According to the Hex project page, why is a search algorithm paired with a heuristic function when playing adversarial games? Explain in one to three sentences.

* [Excerpted text]:
#####
Project - Hex¶
Background¶
Hex is a connection game. The game can never end in a draw (tie), in other words, Hex is also a “determined game”.
Hex is a finite, perfect information game, and an abstract strategy game that belongs to the general category of connection games. Hex is a special case of the “node” version of the Shannon switching game.
As a product, Hex is a board game; it may also be played with paper and pencil.
John Nash was the first to prove Hayward and van Rijswijck [HvanRijswijck06] that Hex cannot end in a draw, a non-trivial result colloquially called the “Hex theorem.”
In 1976, Shimon Even and Robert Tarjan proved that determining whether a position in a game of generalized Hex played on arbitrary graphs is a winning position is PSPACE-complete Even and Tarjan [ET76].
Due to the simplicity of the rules and its computation hardness, Hex is a very popular adversarial game in Artificial Intelligence.
Objectives¶
The objective of this project is to make you work a research project that is interesting and fun (I hope).
You are not expected to produce the best algorithm for this game! However, you are expected to create a new algorithm based on what we saw during the lectures, the reading materials provided and your own research.
This will lead you to write a report similar to a research article detailing your algorithm and heuristics, the background that led you there (articles, etc.) and the results obtain compared to a common algorithm.
The code itself will not be marked. What matters at the end is the quality of your report and the relevance of your choices.
Even if the performance is not as good as other algorithms, if the theory behind your approach is good and the experiments well down, you can achieve the highest grade.
The report will be written in Latex (https://www.latex-project.org/), the language used to write and compile scientific articles.
Problem¶
A Hex game follows simple rules:
Each player plays one after the other by placing a coloured hex on the board.
The first to connect the two sides of his colour win.
You cannot play on a player tile.
The following image is a game in which blue won:
Algorithms and Heuristics¶
First, you need to know what is an adversarial game. An adversarial game where two or more players plays against each other. These types of games are very hard to solve due to their combinatorial explosion.
To solve this issue, AI researcher came up with a search algorithm combined with a heuristic function. The search algorithm will explore the tree of the possibilities to evaluate what is the best move to execute. As the number of future possible moves is too large, the heuristic function will help to search only in relevant part of the tree.
Depending on the type of algorithm, the heuristic function can change a lot. Good heuristic functions are not trivial to find, it requires expert knowledge.
Regarding the Hex game, there are different approaches. To give you somewhere to start I will give you two common approaches:
Minimax algorithm combined with a heuristic evaluating the quality of the move
Approach based on pattern recognition.
Adversarial games will be covered more in depth during the term.
Implementation¶
You will be provided a simple Python framework. The GUI will allow you to launch two automated players.
You will need to create a new player by inheriting the class Player.
class Player:
"""
Class representing a player.
You need to inherit from this class.
"""
def __init__(self, size, player_number, adv_number):
self.name = "Player"
self._size = size
self.player_number = player_number
self.adv_number = adv_number
def step(self):
"""
The function needs to return the coordinates of the next move of the player.
It should call your algorithm. Don't forget to memorize your move.
:return: Coordinates following the data structure: [x,y]
"""
pass
def update(self, move_other_player):
"""
The game will call this function with the move of the other player.
:param move_player: Move of the other player in this format: [x, y]
:return: Nothing
"""
#####
* [Material shown]:
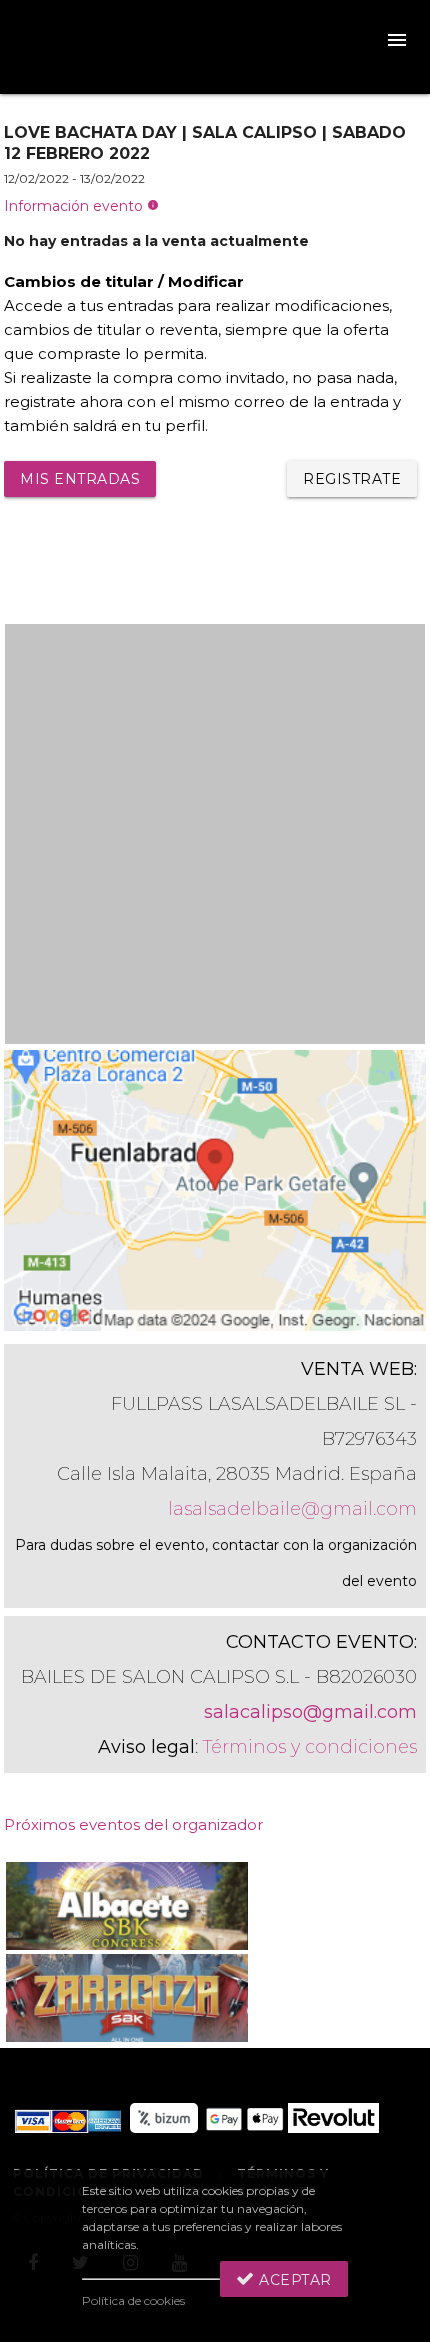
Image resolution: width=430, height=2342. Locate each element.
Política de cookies (133, 2300)
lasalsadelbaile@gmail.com (292, 1509)
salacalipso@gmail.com (310, 1712)
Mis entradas (80, 479)
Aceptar (293, 2280)
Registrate (352, 479)
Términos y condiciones (310, 1747)
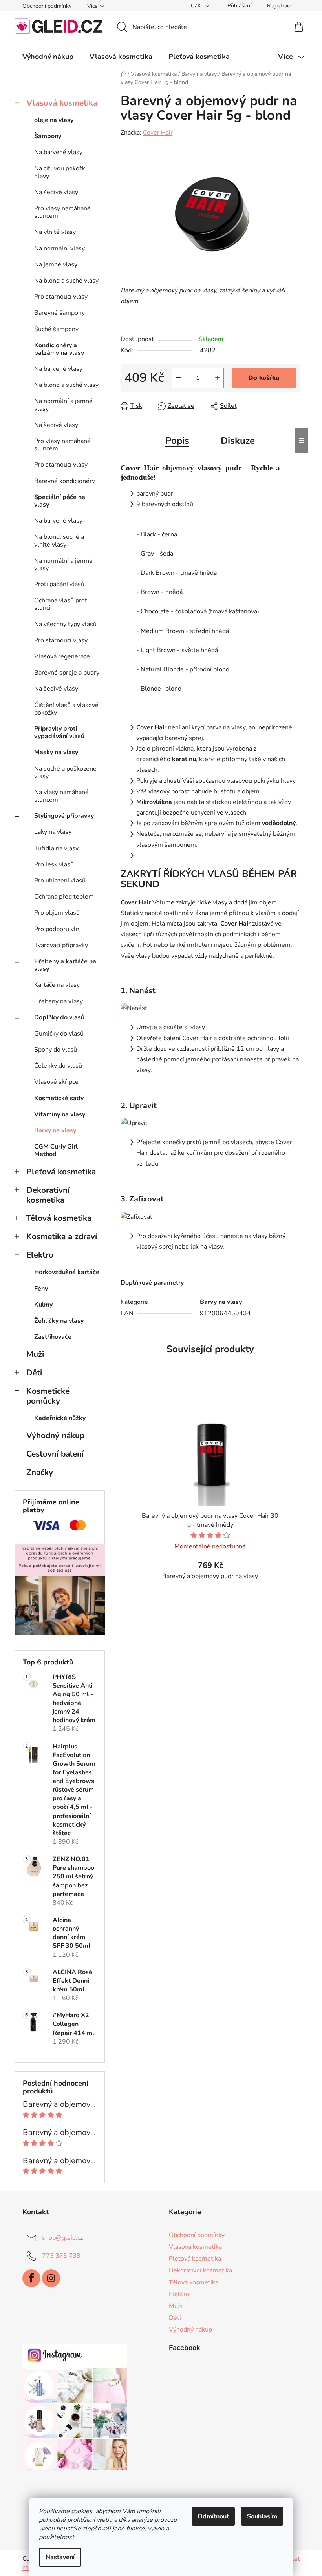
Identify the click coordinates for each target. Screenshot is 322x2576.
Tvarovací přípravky (61, 945)
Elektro (39, 1254)
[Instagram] (51, 2278)
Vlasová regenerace (62, 656)
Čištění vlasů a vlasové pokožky (66, 709)
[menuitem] (48, 56)
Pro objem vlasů (57, 912)
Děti (34, 1372)
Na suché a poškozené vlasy (65, 772)
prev (127, 1512)
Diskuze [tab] (238, 440)
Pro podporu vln (56, 929)
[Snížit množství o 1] (178, 378)
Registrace (279, 5)
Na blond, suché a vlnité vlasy (59, 540)
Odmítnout (213, 2516)
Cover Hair (158, 132)
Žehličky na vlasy (59, 1320)
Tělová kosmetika (58, 1217)
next (293, 1512)
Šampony (47, 136)
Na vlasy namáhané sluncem (61, 796)
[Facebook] (31, 2278)
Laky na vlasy (52, 832)
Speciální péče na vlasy (59, 501)
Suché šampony (56, 329)
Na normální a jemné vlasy (63, 405)
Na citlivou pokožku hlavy (61, 172)
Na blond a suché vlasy (66, 280)
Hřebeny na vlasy (58, 1001)
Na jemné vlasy (55, 264)
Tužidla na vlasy (56, 848)
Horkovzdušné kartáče (66, 1272)
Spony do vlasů (55, 1049)
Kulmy (43, 1304)
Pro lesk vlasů (54, 864)
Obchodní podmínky (46, 6)
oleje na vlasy (53, 120)
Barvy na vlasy (55, 1130)
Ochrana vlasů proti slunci (61, 604)
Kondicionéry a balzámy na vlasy (59, 349)
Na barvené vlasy (58, 152)
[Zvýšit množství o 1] (217, 378)
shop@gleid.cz (62, 2237)
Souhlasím (262, 2516)
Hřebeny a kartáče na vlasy (65, 965)
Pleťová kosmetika (61, 1171)
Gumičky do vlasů (59, 1033)
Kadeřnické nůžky (60, 1418)
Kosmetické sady (59, 1098)
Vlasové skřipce (56, 1081)
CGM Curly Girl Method (56, 1150)
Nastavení (60, 2557)
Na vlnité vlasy (55, 232)
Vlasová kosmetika (61, 102)
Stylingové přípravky (64, 815)
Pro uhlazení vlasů (60, 880)
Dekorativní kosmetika (48, 1195)
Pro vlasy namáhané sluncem (62, 212)
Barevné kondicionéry (64, 481)
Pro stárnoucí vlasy (61, 296)
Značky (39, 1472)
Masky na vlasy (56, 752)
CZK (197, 5)
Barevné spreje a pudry (66, 672)
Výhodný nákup (55, 1435)
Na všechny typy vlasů (65, 624)
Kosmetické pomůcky (48, 1396)
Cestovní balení (55, 1453)
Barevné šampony (59, 312)
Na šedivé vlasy (56, 192)
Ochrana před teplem (64, 896)
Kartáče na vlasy (57, 985)
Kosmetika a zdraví (61, 1236)
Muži (35, 1354)
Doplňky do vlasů (59, 1017)
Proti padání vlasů (59, 584)
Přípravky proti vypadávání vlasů (59, 732)
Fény (41, 1288)
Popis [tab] (177, 440)
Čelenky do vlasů (58, 1065)
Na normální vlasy (59, 248)
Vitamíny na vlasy (59, 1114)
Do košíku (264, 378)
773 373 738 (61, 2255)
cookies (81, 2511)
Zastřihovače (52, 1337)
#####
* [Answer to the exercise]: Adversarial games are very hard to solve because of combinatorial explosion, and the number of possible future moves is too large to explore fully. The search algorithm explores the tree of possibilities to find the best move. The heuristic function keeps that search to the relevant parts of the tree.